Scale and Investment of Bio Platforms
Despite the initial upfront costs, platform technologies inevitably provide pragmatic solutions to production challenges, while yielding safer and more effective therapeutic products. It has often been said that one of the key features that distinguishes “Big Pharma” from biotech is access to the latest technological platforms to aid efficient drug discovery and development.
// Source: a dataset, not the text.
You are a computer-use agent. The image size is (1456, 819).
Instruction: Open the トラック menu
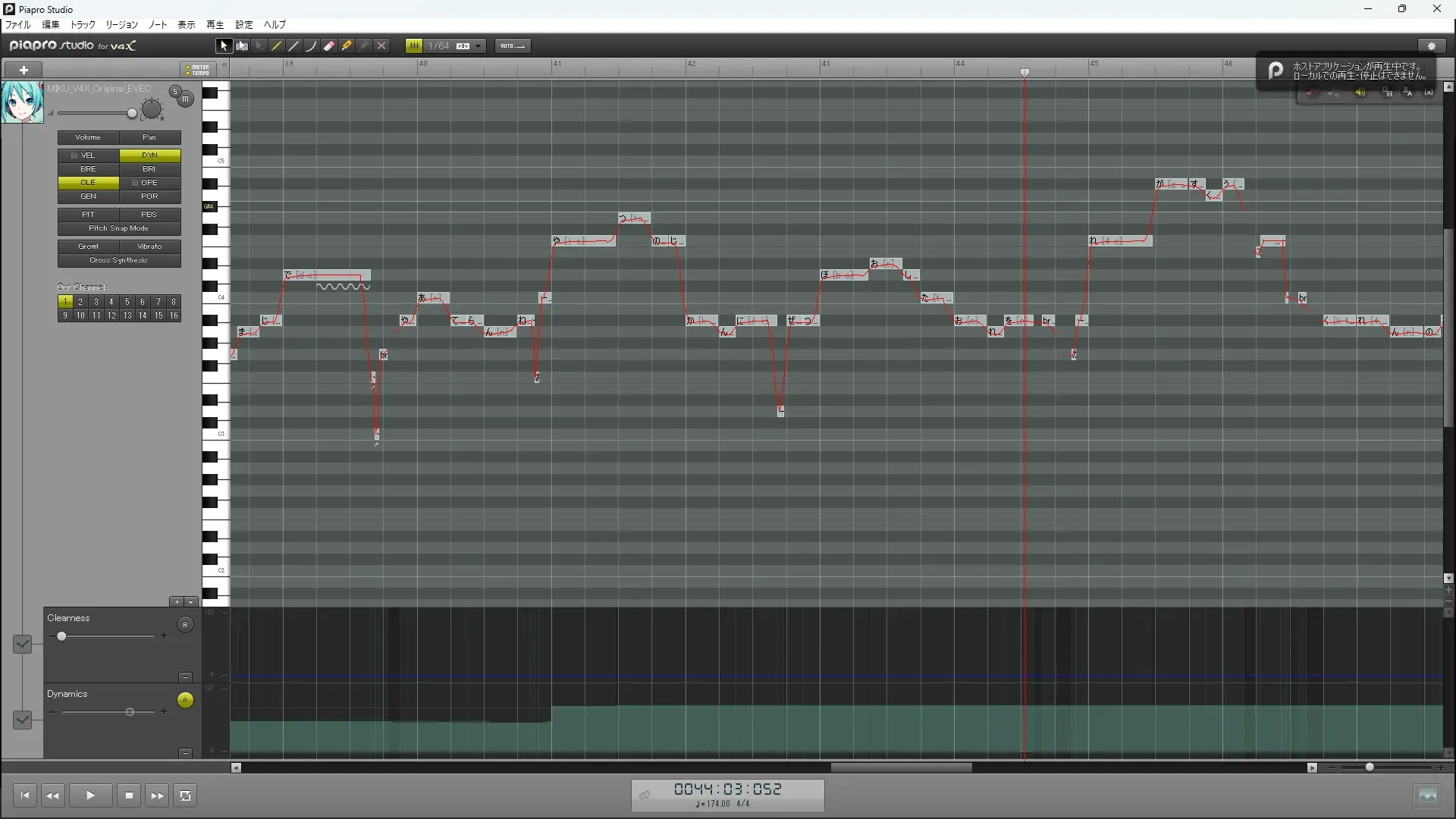point(83,25)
These platforms range from vast chemical libraries, ultra-high throughput screening and huge genetic databases in discovery, to predictive toxicology platforms, cutting-edge ‘omics’ and even deep-seated knowledge of particular therapeutic areas in development. All these platforms have two things in common: They can be used on any (or many) development candidate assets, and they cost huge sums to establish in the first place, and in a few cases each time they are used as well. Hence their restriction to the largest pharmaceutical companies (and a few of the so-called “big biotechs” that are, in many ways, indistinguishable from the old-guard pharma).
Only when you have hundreds of active projects can you justify the cost of creating and operating these platforms. Or so the mantra goes. It is access to these platforms that keeps the big companies ahead in the race to discover and develop the best medicines (or at least counterbalance the disadvantages of being large and slow-moving, depending on your point of view). But is that just an assertion? How much evidence is there to support the proposition that the efficiency gains due to these platforms outstrips the cost of creating and maintaining them?
Keeping these technologies “cutting edge” has become so expensive that increasingly we hear pharma companies talking of “pre-competitive” approaches to develop the next generation. A group of companies might develop a platform capability they then share. The principle goal of such initiatives is to access even grander and more expensive tools than individual companies could afford, rather than to dramatically cut costs (although sharing platforms rather than developing the same thing in parallel in each silo should at least keep a lid on rising costs).